Nosiłam się bardzo długo z założeniem tematu o moich małych paskudach. Po pierwsze nie wiedziałam, jak zacząć. Po drugie nie wiem czy to uchodzi świeżakowi na forum. Po trzecie chciałabym wszystko opowiedzieć , ale nie chciałabym też zanudzać(bo mnie wszystko co robią moje szczury jest fascynujące! :DDD).
Ale podjęłam w końcu decyzję i stwierdziłam, że zacznę od początku

Do wzięcia pierwszego szczurka namówiła mnie kuzynka. Tak oto zawitał w mym domu i moja miłość do szczurów rozkwitła!
Merlin
Niespotykanie spokojny, ale potrafi się też czasami przestraszyć głośniejszego pierdnięcia

Byłem taki malutki:

Miałem bardzo małą klatkę na początku, ale sam też byłem malutki

Odkąd pamiętam byłem leniwy

Lubię przybierać różne pozy podczas spania, ale łatwo mnie obudzić!

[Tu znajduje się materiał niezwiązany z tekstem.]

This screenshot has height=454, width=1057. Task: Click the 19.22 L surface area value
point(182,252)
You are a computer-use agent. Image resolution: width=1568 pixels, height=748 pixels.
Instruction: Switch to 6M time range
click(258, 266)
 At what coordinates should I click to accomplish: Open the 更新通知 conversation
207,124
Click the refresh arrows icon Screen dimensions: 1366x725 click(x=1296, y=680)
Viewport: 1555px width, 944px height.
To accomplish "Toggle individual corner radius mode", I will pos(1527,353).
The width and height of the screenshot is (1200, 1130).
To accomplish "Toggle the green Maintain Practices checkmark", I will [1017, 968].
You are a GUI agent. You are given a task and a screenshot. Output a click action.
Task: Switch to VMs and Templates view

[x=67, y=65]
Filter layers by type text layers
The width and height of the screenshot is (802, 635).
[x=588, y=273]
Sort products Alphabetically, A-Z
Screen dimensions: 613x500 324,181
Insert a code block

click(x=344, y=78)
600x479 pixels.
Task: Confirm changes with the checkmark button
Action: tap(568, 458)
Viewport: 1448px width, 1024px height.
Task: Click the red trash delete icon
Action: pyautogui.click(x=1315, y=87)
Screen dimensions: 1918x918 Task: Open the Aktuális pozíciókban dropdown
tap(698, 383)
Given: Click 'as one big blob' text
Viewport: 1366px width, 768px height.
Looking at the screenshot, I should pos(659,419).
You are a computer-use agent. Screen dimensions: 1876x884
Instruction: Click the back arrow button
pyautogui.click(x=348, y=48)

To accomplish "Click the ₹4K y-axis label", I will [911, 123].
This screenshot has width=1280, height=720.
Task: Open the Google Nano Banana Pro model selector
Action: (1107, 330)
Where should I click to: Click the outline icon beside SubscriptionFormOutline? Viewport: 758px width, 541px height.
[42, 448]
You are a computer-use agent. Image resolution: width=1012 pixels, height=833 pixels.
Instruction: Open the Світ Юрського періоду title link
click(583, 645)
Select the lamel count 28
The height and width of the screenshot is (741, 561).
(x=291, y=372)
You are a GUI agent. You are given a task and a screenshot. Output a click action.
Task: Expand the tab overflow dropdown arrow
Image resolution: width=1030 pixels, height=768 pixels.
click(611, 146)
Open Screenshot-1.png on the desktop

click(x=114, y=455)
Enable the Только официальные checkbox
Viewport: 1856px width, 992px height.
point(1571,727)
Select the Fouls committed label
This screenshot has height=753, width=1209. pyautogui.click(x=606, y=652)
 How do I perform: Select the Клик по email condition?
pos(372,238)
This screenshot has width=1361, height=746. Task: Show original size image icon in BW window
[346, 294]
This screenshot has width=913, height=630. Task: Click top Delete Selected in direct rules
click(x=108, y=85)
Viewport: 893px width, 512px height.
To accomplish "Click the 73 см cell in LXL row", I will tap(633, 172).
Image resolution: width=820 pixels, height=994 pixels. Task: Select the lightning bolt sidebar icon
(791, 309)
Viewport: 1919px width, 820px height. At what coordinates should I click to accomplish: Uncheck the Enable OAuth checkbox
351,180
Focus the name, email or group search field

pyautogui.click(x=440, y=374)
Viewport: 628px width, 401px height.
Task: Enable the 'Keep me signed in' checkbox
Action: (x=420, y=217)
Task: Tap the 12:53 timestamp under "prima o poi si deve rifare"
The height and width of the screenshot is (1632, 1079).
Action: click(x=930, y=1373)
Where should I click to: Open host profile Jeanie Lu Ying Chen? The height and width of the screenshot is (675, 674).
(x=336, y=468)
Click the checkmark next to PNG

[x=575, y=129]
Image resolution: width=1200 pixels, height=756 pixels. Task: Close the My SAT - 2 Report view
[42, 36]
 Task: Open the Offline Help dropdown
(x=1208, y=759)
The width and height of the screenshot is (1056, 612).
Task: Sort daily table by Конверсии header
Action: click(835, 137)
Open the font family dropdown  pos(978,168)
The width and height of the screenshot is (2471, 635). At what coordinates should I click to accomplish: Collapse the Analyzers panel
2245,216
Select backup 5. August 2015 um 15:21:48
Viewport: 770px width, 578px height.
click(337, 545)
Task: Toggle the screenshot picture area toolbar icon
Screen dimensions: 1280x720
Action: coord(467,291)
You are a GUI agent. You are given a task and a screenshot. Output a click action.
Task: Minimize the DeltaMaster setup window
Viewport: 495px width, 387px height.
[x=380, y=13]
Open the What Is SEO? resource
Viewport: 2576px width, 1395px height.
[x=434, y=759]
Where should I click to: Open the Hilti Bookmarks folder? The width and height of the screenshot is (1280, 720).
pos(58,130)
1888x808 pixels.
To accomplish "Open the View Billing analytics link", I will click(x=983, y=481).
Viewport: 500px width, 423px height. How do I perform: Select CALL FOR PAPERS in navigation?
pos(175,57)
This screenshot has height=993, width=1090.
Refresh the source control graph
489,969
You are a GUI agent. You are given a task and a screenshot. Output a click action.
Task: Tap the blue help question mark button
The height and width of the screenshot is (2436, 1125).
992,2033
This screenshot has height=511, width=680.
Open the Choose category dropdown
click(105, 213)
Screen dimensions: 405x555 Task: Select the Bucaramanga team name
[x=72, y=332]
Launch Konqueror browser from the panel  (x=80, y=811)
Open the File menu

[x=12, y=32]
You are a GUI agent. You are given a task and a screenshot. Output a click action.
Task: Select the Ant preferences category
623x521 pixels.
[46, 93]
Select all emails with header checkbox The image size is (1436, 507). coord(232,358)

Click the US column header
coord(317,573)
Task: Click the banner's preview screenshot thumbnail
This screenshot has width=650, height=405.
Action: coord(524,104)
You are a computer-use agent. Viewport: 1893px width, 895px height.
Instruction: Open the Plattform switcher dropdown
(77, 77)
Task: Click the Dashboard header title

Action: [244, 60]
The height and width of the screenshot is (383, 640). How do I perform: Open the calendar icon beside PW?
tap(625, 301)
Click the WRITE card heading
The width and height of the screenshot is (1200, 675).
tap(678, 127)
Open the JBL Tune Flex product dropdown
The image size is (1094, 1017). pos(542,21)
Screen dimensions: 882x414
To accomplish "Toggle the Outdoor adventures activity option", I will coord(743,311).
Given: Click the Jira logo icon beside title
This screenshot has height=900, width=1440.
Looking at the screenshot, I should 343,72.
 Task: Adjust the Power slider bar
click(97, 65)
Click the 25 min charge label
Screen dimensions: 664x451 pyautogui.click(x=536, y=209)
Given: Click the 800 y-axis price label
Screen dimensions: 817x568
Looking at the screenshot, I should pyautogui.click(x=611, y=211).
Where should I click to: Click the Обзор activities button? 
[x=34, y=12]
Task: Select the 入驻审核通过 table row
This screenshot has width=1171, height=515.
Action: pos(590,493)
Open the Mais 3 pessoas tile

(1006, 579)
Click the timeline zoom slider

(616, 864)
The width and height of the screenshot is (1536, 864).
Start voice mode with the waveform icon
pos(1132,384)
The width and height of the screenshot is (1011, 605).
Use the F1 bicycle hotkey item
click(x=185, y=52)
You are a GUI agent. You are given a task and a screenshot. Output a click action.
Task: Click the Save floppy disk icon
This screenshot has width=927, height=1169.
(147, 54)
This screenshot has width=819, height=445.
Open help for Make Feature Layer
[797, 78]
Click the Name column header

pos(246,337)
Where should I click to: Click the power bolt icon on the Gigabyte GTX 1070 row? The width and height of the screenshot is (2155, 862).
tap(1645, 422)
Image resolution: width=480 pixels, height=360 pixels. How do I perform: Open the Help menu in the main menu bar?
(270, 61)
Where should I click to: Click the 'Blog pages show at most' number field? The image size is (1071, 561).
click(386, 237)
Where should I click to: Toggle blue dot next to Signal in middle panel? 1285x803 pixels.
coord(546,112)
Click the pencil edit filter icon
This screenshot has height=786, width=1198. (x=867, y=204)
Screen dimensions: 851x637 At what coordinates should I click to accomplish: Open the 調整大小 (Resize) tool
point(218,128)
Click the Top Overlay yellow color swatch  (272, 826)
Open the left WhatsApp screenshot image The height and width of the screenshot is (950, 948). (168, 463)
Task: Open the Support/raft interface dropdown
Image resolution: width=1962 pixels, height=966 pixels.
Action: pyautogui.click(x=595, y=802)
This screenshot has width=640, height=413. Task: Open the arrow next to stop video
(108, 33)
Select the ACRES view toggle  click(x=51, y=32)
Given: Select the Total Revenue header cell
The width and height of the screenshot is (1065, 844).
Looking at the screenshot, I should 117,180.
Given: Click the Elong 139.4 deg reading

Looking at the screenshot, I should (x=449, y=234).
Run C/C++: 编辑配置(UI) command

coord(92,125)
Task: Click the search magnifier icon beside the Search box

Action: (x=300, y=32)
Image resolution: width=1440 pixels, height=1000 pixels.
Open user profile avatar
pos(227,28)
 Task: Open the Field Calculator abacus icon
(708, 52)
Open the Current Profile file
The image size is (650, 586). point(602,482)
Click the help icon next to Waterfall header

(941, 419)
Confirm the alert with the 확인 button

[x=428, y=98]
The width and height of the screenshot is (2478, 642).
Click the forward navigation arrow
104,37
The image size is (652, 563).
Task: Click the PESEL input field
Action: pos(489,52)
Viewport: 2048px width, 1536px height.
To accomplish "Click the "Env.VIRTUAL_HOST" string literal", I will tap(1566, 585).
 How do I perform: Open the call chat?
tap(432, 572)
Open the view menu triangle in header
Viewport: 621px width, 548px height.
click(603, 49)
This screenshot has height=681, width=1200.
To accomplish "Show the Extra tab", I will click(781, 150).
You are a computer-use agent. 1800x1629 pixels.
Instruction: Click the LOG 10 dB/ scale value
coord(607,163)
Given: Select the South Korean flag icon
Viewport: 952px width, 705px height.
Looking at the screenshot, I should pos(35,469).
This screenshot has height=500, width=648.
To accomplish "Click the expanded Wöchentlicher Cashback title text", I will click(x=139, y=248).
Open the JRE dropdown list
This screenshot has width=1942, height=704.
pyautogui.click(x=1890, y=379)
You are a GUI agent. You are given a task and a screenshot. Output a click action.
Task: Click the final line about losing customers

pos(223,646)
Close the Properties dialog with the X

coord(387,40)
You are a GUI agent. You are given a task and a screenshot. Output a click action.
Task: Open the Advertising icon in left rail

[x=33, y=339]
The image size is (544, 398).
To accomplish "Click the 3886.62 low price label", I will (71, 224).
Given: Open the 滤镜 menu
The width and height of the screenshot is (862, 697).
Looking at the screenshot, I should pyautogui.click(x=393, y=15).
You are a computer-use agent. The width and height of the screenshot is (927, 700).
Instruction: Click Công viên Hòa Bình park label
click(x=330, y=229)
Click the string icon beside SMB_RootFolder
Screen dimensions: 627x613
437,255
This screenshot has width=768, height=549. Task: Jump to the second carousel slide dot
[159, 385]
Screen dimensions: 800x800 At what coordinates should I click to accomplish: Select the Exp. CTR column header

Za młodu byłem we Frankfurcie :

Jechałem tam pociągiem!!

I miałem nawet własne miejsce w pociągu ~^^

Moja pańcia czasem robi sobie ze mnie jaja

A potem sprawiła mi kolegę. Pewnego dnia nawet zamknęła nas w pudle!!!


Z którego zresztą probowaliśmy zbiec

Mały szczyl próbował się panoszyć po klatce, więc starałem się go zepchnąć pod antylopy. Jako że Król Lew to mój ulubiony film.

Ale ostatecznie żeśmy się dogadali i nawet śpimy razem, już w nowej klatce


Martin.
Urodziłem się w święta Bożego Narodzenia 2013, ale którego dnia dokładnie? Pozostanie do końca tajemnicą

Moje pierwsze dni były bardzo porywające! Nowe miejsce, nowe zapachy, nowe głosy!! Wyobraźcie to sobie jaki byłem podekscytowany! Chyba za bardzo, bo się chyba z wrażenia przeziębiłem


Dlatego odwracałem się do niego D***

Miałem inhalacje i w ogóle nie wyglądałem do żadnych zdjęć! Niemniej ciągle gdzieś mnie noszono! Pod szalikiem, pod swetrami, ale było milutko i cieplutko ^^.

Lubię się huśtać

A tak wyglądam jak ziewam

Teraz bardzo lubię Merlina (czasem za bardzo!! ) i chętnie go iskam


Ogólnie teraz wszędzie mnie pełno, wspinam się na wszystko co możliwe i zwiedzam jak najwięcej!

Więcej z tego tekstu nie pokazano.